It wasn't really a question.

"A master does not eat when his disciples hunger."

That sounded good. It sounded like something a Void Ascension cultivator would say, all noble suffering and transcendent willpower. Except his body had been rejecting food for three days. Something about the failing cultivation base was wrecking his stomach. Food went in. Food came back up. He was not going to think about it in more detail than that.

Lin Suwan looked at him for exactly long enough to make her silence noticeable.

"I'll bring tea to your chambers, Master."

"That won't be necessary."

"Yes, Master."

She would bring the tea anyway. He knew that. She knew he knew that. The exchange was a formality that neither of them had agreed to discontinue.

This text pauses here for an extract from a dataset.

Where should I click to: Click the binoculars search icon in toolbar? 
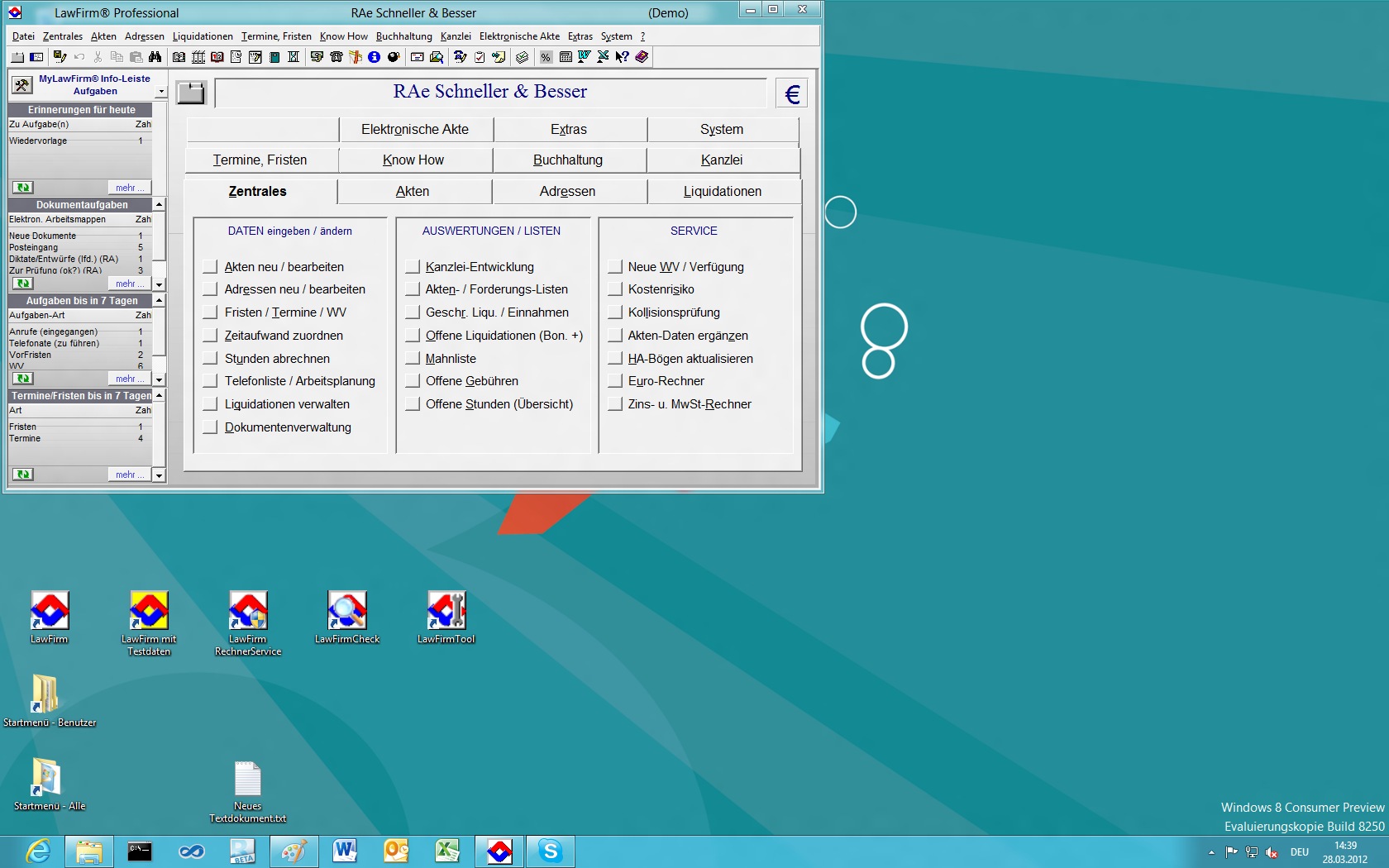pos(155,57)

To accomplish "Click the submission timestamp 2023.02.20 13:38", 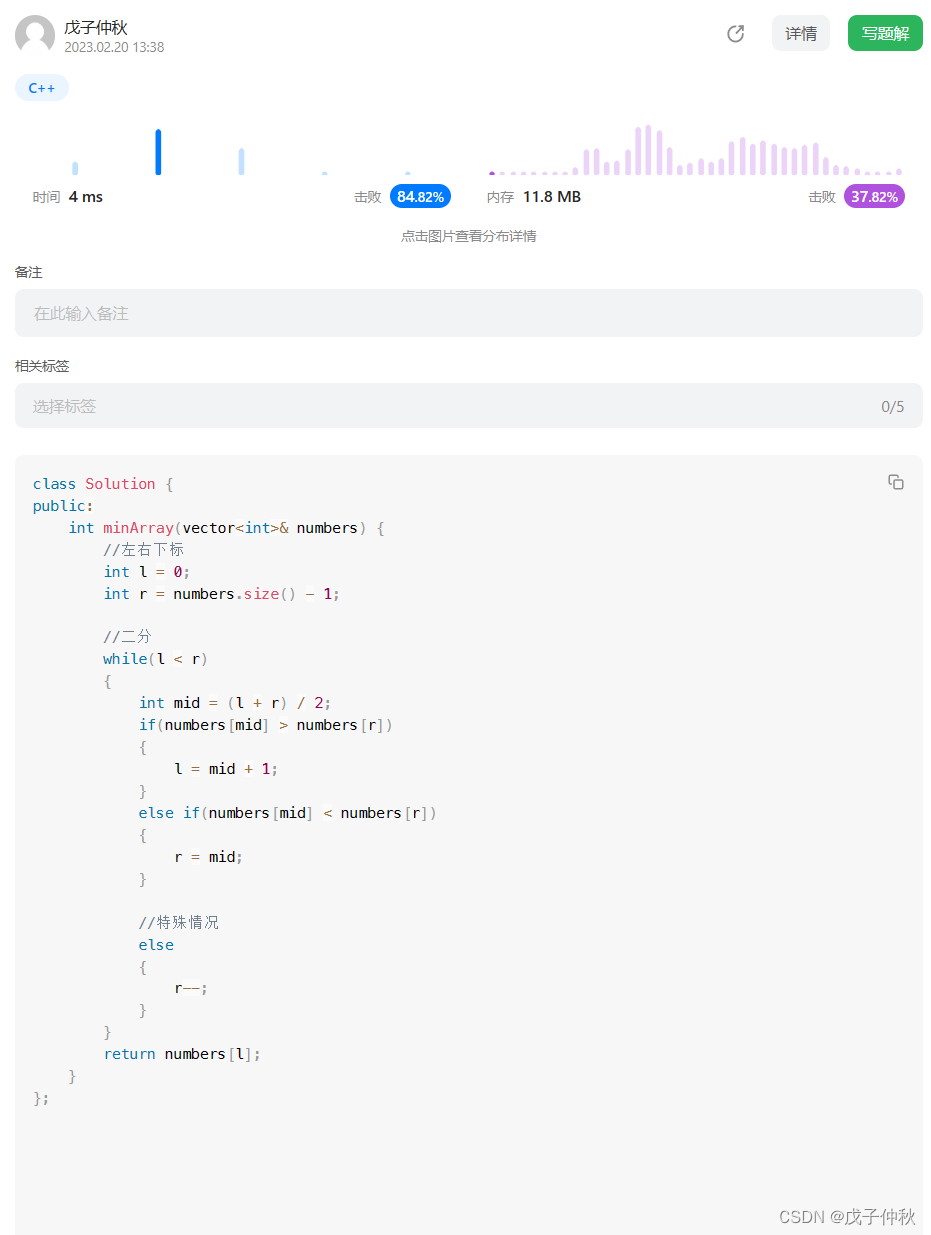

He continued up the stairs. His body complained about every step but it did the steps, which was all he could ask of it at this point.

Level 7. His chambers. He sealed the door.

The Ledger was waiting.

Not literally. It wasn't floating in the room or anything that obvious. But the moment the door closed and the silence settled and his body finally stopped performing for an audience, the black pages reappeared. Behind his eyes. In that space that wasn't sight but wasn't thought either.

New red ink. Fresh since this morning.

The Sovereign is diminishing. External drain. Ongoing.

He stared at that word. Diminishing. Below it, three words. Reduce the source.

Reduce the source. Meaning Duan Haori. Meaning tell the boy who killed his own mother with his body's curse that his Master, the only person who had never flinched in his presence, needed him to go away.

Ren Shikai stared at the entry.

"No."

He said it out loud, which was stupid because there was nobody here and the Ledger probably didn't care. But it felt like the kind of thing you had to say out loud or it didn't count.

The Ledger didn't respond. It just sat there with its red ink and its formal language and its complete disinterest in his feelings about the recommendation.

Below the new entries, the loan types were still visible. Flicker. Facade. Others he hadn't looked at closely enough to read. The costs column was there too. He'd avoided it this morning. He didn't avoid it now.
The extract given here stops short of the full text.